Pixel coordinate grounding data:

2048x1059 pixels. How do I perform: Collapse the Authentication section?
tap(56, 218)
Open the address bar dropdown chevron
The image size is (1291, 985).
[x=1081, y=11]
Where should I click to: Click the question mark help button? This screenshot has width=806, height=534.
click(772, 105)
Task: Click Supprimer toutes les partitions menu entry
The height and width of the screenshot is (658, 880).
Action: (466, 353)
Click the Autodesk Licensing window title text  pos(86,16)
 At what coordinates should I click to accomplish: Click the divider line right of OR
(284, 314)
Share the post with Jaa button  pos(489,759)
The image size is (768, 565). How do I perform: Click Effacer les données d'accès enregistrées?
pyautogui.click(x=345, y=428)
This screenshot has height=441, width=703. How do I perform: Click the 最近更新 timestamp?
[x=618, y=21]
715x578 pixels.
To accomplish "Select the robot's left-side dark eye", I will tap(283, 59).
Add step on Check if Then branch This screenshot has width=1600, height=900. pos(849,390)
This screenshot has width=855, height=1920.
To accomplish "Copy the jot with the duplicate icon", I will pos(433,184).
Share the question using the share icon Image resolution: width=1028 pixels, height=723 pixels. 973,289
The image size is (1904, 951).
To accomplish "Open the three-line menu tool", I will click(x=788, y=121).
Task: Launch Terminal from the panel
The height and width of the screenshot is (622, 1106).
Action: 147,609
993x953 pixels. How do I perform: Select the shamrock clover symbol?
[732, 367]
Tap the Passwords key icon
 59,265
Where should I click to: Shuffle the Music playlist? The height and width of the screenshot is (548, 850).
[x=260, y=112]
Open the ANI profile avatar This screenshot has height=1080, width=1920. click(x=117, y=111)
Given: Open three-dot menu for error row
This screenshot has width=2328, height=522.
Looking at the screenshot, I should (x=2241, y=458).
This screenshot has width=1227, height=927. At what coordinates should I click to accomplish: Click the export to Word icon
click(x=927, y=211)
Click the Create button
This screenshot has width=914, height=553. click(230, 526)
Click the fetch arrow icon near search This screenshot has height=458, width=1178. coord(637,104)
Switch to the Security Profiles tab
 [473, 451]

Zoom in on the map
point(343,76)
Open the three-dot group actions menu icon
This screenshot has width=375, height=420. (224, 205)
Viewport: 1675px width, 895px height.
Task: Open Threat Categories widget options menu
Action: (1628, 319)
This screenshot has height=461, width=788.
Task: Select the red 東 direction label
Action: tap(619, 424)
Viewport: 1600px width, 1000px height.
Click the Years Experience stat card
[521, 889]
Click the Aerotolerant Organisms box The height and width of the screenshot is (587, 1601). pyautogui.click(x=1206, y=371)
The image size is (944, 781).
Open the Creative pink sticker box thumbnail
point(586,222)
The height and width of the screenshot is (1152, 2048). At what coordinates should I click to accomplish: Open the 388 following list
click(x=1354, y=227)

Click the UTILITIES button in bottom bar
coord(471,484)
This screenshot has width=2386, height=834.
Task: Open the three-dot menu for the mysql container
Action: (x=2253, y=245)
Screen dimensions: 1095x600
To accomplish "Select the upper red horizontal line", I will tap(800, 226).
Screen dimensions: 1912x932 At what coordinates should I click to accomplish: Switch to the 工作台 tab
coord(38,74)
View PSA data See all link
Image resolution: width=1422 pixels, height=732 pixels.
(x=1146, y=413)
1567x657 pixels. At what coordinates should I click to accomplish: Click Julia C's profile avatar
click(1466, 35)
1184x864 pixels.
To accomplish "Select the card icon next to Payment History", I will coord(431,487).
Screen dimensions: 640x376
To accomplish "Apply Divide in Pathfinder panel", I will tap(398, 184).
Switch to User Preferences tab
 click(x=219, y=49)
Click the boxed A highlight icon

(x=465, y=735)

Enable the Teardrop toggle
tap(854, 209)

→ Exercise brief
Please output the records once more, exactly as they were written.

→ The answer
2048x1059 pixels. How do I perform: Collapse the Authentication section?
tap(56, 218)
Open the address bar dropdown chevron
The image size is (1291, 985).
[x=1081, y=11]
Where should I click to: Click the question mark help button? This screenshot has width=806, height=534.
click(772, 105)
Task: Click Supprimer toutes les partitions menu entry
The height and width of the screenshot is (658, 880).
Action: (466, 353)
Click the Autodesk Licensing window title text  pos(86,16)
 At what coordinates should I click to accomplish: Click the divider line right of OR
(284, 314)
Share the post with Jaa button  pos(489,759)
The image size is (768, 565). How do I perform: Click Effacer les données d'accès enregistrées?
pyautogui.click(x=345, y=428)
This screenshot has height=441, width=703. How do I perform: Click the 最近更新 timestamp?
[x=618, y=21]
715x578 pixels.
To accomplish "Select the robot's left-side dark eye", I will tap(283, 59).
Add step on Check if Then branch This screenshot has width=1600, height=900. pos(849,390)
This screenshot has width=855, height=1920.
To accomplish "Copy the jot with the duplicate icon", I will pos(433,184).
Share the question using the share icon Image resolution: width=1028 pixels, height=723 pixels. 973,289
The image size is (1904, 951).
To accomplish "Open the three-line menu tool", I will click(x=788, y=121).
Task: Launch Terminal from the panel
The height and width of the screenshot is (622, 1106).
Action: 147,609
993x953 pixels. How do I perform: Select the shamrock clover symbol?
[732, 367]
Tap the Passwords key icon
 59,265
Where should I click to: Shuffle the Music playlist? The height and width of the screenshot is (548, 850).
[x=260, y=112]
Open the ANI profile avatar This screenshot has height=1080, width=1920. click(x=117, y=111)
Given: Open three-dot menu for error row
This screenshot has width=2328, height=522.
Looking at the screenshot, I should (x=2241, y=458).
This screenshot has width=1227, height=927. At what coordinates should I click to accomplish: Click the export to Word icon
click(x=927, y=211)
Click the Create button
This screenshot has width=914, height=553. click(230, 526)
Click the fetch arrow icon near search This screenshot has height=458, width=1178. coord(637,104)
Switch to the Security Profiles tab
 [473, 451]

Zoom in on the map
point(343,76)
Open the three-dot group actions menu icon
This screenshot has width=375, height=420. (224, 205)
Viewport: 1675px width, 895px height.
Task: Open Threat Categories widget options menu
Action: (1628, 319)
This screenshot has height=461, width=788.
Task: Select the red 東 direction label
Action: tap(619, 424)
Viewport: 1600px width, 1000px height.
Click the Years Experience stat card
[521, 889]
Click the Aerotolerant Organisms box The height and width of the screenshot is (587, 1601). pyautogui.click(x=1206, y=371)
The image size is (944, 781).
Open the Creative pink sticker box thumbnail
point(586,222)
The height and width of the screenshot is (1152, 2048). At what coordinates should I click to accomplish: Open the 388 following list
click(x=1354, y=227)

Click the UTILITIES button in bottom bar
coord(471,484)
This screenshot has width=2386, height=834.
Task: Open the three-dot menu for the mysql container
Action: (x=2253, y=245)
Screen dimensions: 1095x600
To accomplish "Select the upper red horizontal line", I will tap(800, 226).
Screen dimensions: 1912x932 At what coordinates should I click to accomplish: Switch to the 工作台 tab
coord(38,74)
View PSA data See all link
Image resolution: width=1422 pixels, height=732 pixels.
(x=1146, y=413)
1567x657 pixels. At what coordinates should I click to accomplish: Click Julia C's profile avatar
click(1466, 35)
1184x864 pixels.
To accomplish "Select the card icon next to Payment History", I will coord(431,487).
Screen dimensions: 640x376
To accomplish "Apply Divide in Pathfinder panel", I will tap(398, 184).
Switch to User Preferences tab
 click(x=219, y=49)
Click the boxed A highlight icon

(x=465, y=735)

Enable the Teardrop toggle
tap(854, 209)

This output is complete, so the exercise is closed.